■ Saved data entries
__________
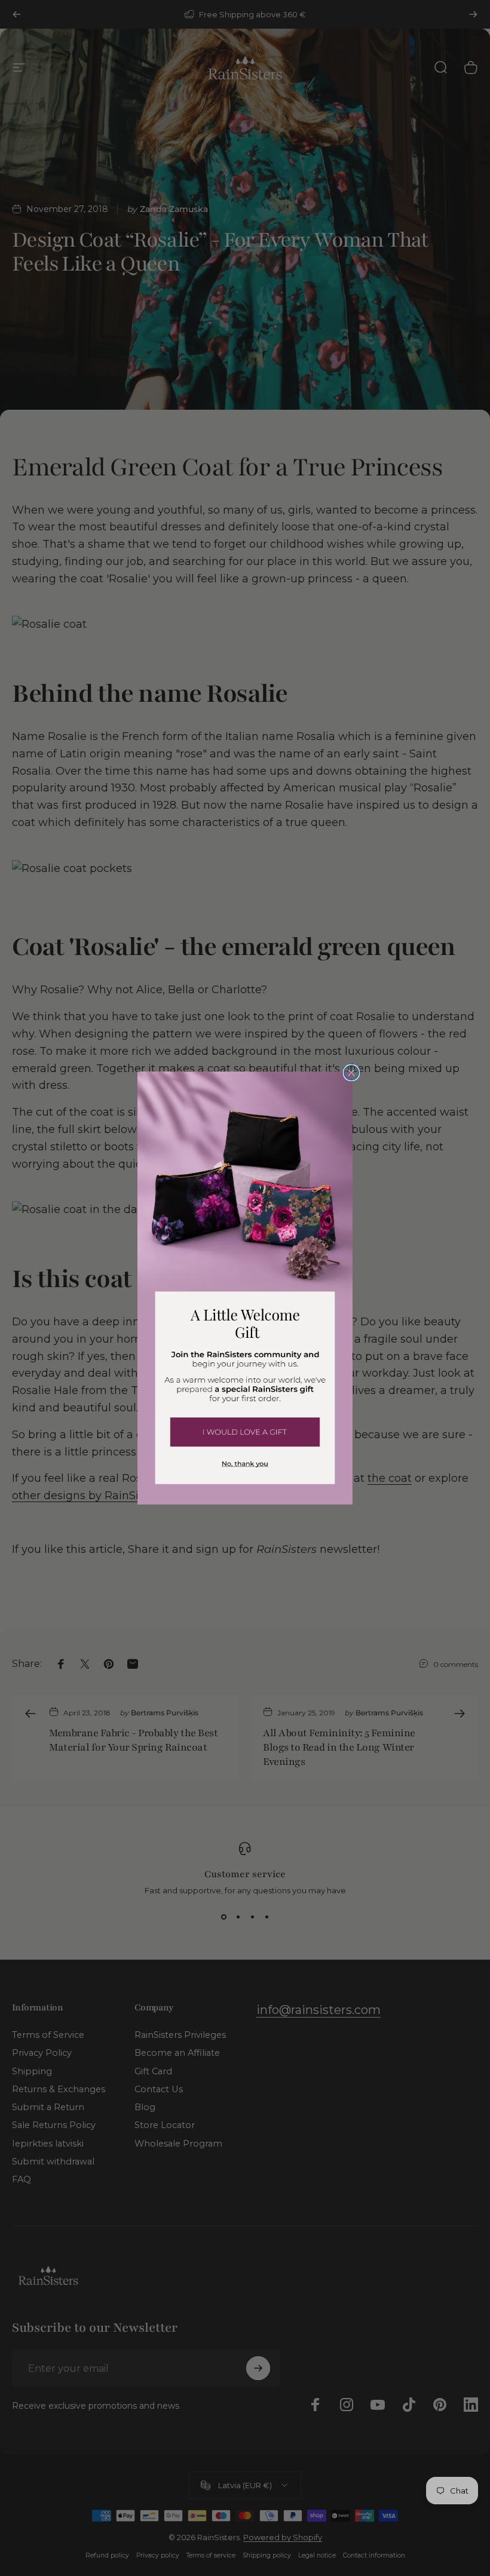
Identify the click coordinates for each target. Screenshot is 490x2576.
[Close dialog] (351, 1073)
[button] (245, 1431)
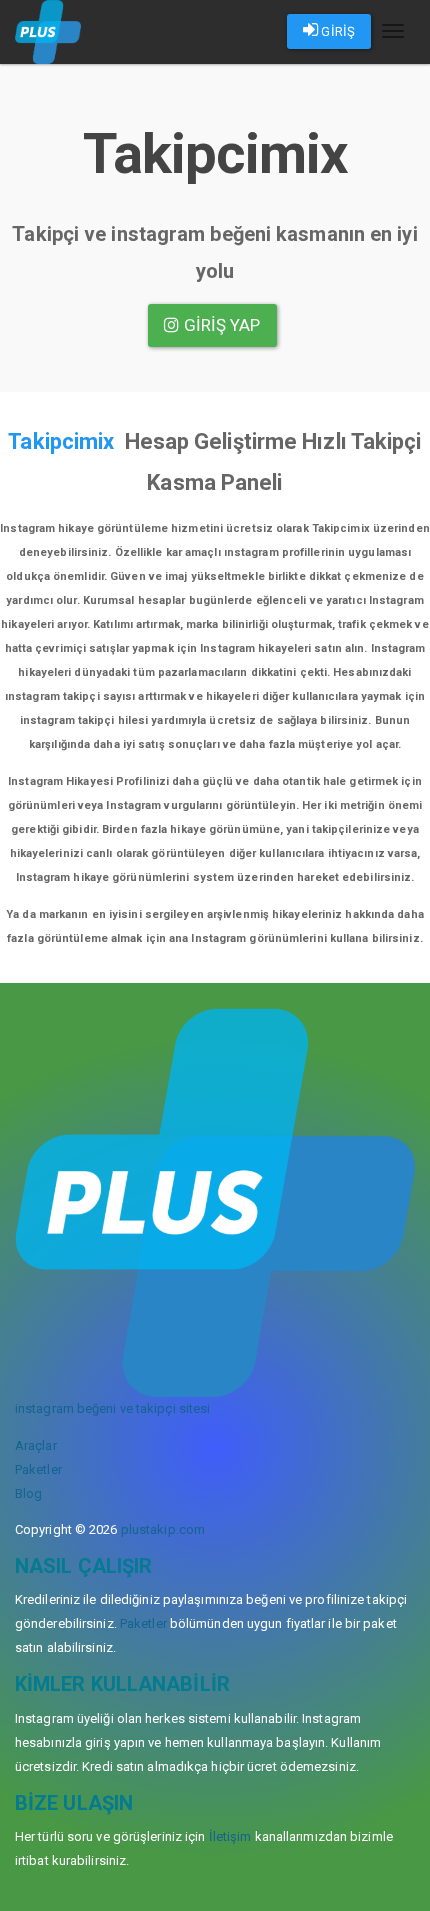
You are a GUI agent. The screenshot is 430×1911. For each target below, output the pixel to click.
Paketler (38, 1469)
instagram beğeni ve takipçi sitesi (112, 1408)
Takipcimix (61, 441)
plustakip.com (163, 1529)
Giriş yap (220, 325)
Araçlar (36, 1445)
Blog (28, 1493)
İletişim (230, 1836)
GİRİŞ (336, 31)
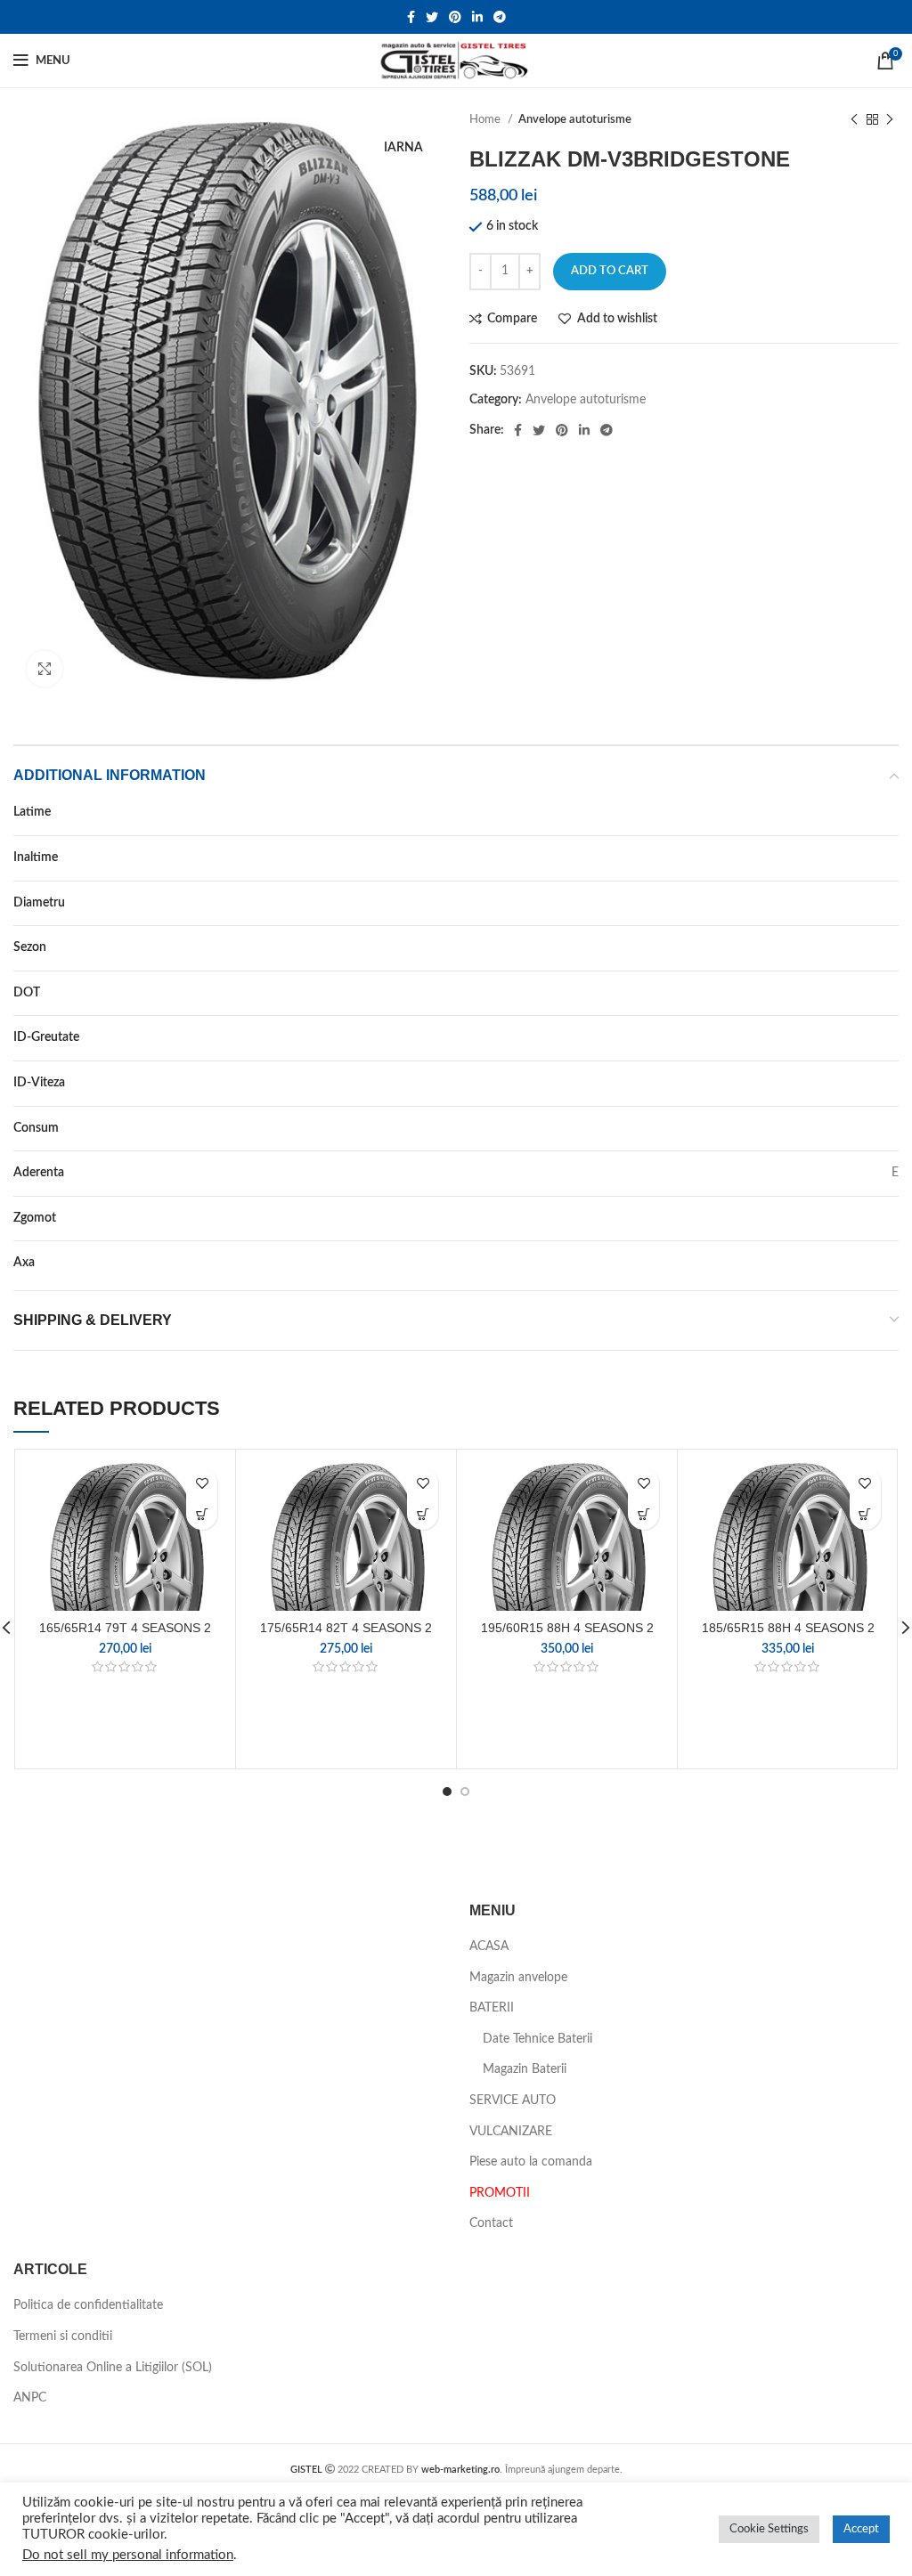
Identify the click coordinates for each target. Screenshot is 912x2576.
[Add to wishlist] (201, 1483)
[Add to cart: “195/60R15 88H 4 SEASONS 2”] (643, 1514)
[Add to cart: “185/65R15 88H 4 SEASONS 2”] (865, 1514)
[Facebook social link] (411, 16)
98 (891, 1037)
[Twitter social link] (432, 16)
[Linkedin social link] (477, 16)
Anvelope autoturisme (574, 119)
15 (891, 903)
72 (891, 1218)
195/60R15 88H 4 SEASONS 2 (567, 1628)
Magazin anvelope (518, 1977)
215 (888, 812)
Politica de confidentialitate (88, 2305)
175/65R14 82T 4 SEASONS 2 (346, 1628)
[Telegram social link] (499, 16)
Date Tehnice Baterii (537, 2039)
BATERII (491, 2008)
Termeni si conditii (62, 2336)
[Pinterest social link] (455, 16)
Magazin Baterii (524, 2069)
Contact (491, 2223)
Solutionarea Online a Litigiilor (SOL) (112, 2367)
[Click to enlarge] (44, 669)
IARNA (880, 947)
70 (891, 857)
__________
■ What this task involves
Lines from the entries that contain the word "cart" are what the answer must hold.

■ Answer
[Add to cart: “195/60R15 88H 4 SEASONS 2”] (643, 1514)
[Add to cart: “185/65R15 88H 4 SEASONS 2”] (865, 1514)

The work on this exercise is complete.